**YOUR INSTRUCTIONS**:
Render the lines of the entries below as a numbered list, starting at the line that contains "coordinates (362, 691)." and ending at the line that contains "icon to the". Omit any blank lines.

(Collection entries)
=-=-=
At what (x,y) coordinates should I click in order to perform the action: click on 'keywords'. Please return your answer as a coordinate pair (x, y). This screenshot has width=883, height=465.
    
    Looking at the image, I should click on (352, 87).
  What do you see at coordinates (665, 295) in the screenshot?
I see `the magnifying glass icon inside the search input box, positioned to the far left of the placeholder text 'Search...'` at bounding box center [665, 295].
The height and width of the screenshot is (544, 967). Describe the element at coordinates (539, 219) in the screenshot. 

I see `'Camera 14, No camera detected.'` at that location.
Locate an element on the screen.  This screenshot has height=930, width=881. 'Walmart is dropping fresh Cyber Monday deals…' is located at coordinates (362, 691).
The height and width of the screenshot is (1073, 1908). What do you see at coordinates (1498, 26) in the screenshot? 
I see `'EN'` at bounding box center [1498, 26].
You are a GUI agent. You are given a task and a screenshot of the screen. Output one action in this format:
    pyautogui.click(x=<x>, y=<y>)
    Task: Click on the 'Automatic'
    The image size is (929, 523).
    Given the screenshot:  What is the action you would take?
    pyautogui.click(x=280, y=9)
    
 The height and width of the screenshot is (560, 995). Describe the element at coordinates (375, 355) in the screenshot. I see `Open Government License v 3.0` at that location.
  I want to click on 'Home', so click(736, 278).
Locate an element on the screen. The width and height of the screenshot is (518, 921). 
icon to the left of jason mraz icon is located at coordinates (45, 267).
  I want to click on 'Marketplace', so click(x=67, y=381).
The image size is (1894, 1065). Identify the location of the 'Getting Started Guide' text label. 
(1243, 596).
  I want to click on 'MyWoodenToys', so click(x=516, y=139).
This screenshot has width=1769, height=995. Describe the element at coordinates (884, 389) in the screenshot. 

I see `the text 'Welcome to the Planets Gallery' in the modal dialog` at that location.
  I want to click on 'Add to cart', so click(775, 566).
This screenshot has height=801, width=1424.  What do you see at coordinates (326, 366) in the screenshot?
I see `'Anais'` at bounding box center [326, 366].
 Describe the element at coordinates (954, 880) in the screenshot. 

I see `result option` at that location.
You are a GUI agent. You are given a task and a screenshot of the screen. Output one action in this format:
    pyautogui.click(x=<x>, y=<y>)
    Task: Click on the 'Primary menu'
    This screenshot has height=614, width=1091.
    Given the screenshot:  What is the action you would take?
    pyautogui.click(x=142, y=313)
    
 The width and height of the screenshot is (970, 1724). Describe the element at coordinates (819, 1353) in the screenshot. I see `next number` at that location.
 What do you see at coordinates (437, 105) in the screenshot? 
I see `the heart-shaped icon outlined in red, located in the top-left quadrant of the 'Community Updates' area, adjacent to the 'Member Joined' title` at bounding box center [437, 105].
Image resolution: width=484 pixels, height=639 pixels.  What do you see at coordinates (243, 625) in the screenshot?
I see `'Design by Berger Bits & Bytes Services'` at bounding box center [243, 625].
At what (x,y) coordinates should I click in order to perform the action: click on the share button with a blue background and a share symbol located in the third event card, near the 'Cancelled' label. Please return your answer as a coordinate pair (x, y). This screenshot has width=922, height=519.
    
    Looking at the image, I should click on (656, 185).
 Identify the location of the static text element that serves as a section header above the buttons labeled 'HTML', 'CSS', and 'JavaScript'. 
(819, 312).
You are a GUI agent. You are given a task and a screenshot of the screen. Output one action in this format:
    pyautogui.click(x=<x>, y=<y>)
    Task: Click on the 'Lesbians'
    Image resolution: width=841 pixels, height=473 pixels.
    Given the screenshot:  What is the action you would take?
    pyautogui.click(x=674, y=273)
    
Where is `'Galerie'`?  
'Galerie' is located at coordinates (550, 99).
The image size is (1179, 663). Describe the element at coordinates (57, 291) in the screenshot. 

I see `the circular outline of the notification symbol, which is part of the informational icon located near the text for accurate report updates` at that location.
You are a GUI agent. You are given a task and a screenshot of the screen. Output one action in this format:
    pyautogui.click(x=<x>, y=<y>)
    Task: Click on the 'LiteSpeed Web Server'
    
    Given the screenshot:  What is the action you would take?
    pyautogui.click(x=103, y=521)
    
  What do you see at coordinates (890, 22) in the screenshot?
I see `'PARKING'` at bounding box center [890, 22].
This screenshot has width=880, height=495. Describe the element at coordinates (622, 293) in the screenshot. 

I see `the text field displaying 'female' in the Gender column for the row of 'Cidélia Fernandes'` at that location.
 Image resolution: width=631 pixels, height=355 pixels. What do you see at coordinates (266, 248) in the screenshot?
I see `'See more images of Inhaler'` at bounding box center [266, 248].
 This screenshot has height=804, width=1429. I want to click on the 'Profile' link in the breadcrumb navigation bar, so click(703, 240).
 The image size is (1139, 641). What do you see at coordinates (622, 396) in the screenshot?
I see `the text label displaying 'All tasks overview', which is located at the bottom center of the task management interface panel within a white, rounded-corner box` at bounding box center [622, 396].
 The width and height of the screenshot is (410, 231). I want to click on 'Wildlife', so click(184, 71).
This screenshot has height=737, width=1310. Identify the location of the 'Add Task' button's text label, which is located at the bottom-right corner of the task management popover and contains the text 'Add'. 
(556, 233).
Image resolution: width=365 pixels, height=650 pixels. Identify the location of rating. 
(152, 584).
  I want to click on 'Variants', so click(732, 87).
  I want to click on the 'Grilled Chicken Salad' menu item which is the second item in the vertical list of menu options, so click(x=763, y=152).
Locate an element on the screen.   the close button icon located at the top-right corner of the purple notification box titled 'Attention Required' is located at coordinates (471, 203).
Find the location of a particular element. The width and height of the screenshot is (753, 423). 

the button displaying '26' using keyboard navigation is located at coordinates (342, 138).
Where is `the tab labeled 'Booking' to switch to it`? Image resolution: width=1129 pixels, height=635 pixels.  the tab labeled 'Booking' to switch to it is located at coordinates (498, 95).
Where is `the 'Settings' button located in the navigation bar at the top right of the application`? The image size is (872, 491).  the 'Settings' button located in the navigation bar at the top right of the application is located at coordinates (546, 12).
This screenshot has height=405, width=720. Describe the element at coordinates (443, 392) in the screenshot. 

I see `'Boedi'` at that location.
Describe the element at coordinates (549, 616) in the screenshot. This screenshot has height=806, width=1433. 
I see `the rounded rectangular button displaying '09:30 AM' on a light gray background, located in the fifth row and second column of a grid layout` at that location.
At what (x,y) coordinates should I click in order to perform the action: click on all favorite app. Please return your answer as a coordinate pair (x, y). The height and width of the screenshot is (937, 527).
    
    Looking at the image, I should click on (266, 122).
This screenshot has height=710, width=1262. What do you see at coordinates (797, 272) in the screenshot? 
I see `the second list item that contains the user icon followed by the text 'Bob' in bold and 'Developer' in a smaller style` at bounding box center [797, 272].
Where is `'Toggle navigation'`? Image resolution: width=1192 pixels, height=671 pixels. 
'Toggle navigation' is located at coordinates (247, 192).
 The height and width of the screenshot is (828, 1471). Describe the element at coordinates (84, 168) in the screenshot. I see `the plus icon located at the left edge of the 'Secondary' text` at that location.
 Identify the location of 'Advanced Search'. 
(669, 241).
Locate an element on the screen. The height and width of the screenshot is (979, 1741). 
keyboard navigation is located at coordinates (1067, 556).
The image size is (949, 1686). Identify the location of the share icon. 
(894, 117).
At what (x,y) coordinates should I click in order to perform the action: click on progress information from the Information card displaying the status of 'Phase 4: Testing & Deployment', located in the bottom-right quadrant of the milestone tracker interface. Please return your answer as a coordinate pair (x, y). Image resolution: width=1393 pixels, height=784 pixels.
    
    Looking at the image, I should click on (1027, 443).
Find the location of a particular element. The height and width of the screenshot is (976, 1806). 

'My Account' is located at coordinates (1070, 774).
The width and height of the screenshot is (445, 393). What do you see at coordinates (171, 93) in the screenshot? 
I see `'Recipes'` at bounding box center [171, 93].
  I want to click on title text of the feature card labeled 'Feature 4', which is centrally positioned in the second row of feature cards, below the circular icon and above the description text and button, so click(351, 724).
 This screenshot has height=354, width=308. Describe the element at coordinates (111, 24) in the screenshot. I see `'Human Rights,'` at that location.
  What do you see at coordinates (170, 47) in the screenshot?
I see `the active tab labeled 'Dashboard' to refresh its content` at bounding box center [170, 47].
=-=-=
**WRITTEN SOLUTION**:
1. Locate an element on the screen.  This screenshot has height=930, width=881. 'Walmart is dropping fresh Cyber Monday deals…' is located at coordinates (362, 691).
2. The height and width of the screenshot is (1073, 1908). What do you see at coordinates (1498, 26) in the screenshot? 
3. I see `'EN'` at bounding box center [1498, 26].
4. You are a GUI agent. You are given a task and a screenshot of the screen. Output one action in this format:
5.     pyautogui.click(x=<x>, y=<y>)
6.     Task: Click on the 'Automatic'
7.     The image size is (929, 523).
8.     Given the screenshot:  What is the action you would take?
9.     pyautogui.click(x=280, y=9)
10.  The height and width of the screenshot is (560, 995). Describe the element at coordinates (375, 355) in the screenshot. I see `Open Government License v 3.0` at that location.
11.   I want to click on 'Home', so click(736, 278).
12. Locate an element on the screen. The width and height of the screenshot is (518, 921). 
13. icon to the left of jason mraz icon is located at coordinates (45, 267).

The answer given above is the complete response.